## Introduction to NoSQL    

### What is a NoSQL Database?

A NoSQL database is a non-relational database.  Since some NoSQL databases allow commands written using SQL a more accurate term would be a "non relational" database.   

**Types and examples of NoSQL databases**   


There have been various approaches to classify NoSQL databases, each
with different categories and subcategories, some of which overlap. What
follows is a basic classification by data model, with examples:

-   **Column**: Accumulo, Cassandra, Druid, HBase, Vertica.   
-   **Document**: Apache CouchDB, ArangoDB, BaseX,
    Clusterpoint, Couchbase, Cosmos DB, IBM Domino, MarkLogic,
    MongoDB, OrientDB, Qizx, RethinkDB     
-   **Key-value**: Aerospike, Apache Ignite, ArangoDB,
    Couchbase, Dynamo, FairCom c-treeACE, FoundationDB,
    InfinityDB, MemcacheDB, MUMPS, Oracle NoSQL Database,
    OrientDB, Redis, Riak, Berkeley DB, SDBM/Flat File dbm,
    ZooKeeper    
-   **Graph**: AllegroGraph, ArangoDB, InfiniteGraph, Apache
    Giraph, MarkLogic, Neo4J, OrientDB, Virtuoso   
-   **Multi-model**: Apache Ignite, ArangoDB, Couchbase,
    FoundationDB, InfinityDB, MarkLogic, OrientDB   

A more detailed classification see the free book _NoSQL Databases_ [http://www.christof-strauch.de/nosqldbs](http://www.christof-strauch.de/nosqldbs) by Christof Strauch.   

### Key-value store

Key-value (KV) stores use the associative array (also known as a map
or dictionary) as their fundamental data model. In this model, data is
represented as a collection of key-value pairs, such that each possible
key appears at most once in the collection.   

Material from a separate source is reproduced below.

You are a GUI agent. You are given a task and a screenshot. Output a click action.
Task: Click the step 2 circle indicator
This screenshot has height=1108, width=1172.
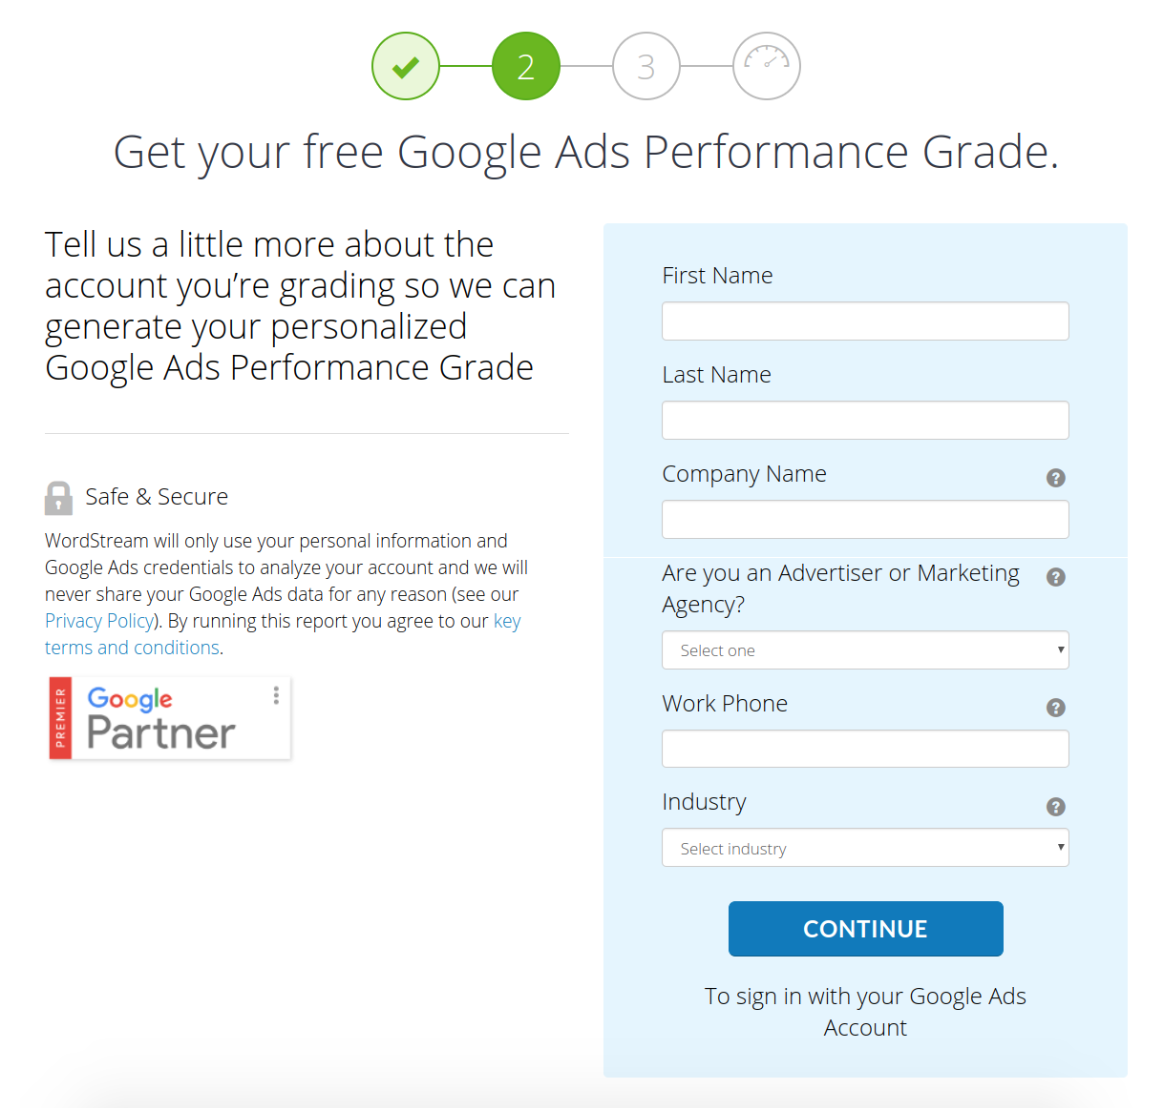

The key-value model is one of the simplest non-trivial data models, and
richer data models are often implemented as an extension of it. The
key-value model can be extended to a discretely ordered model that
maintains keys in lexicographic order. This extension is
computationally powerful, in that it can efficiently retrieve selective
key *ranges*.   

Key-value stores can use consistency models ranging from eventual
consistency to serializability. Some databases support ordering of
keys. There are various hardware implementations, and some users
maintain data in memory (RAM), while others employ solid-state drives
(SSD) or rotating disks (aka Hard Disk Drive (HDD)).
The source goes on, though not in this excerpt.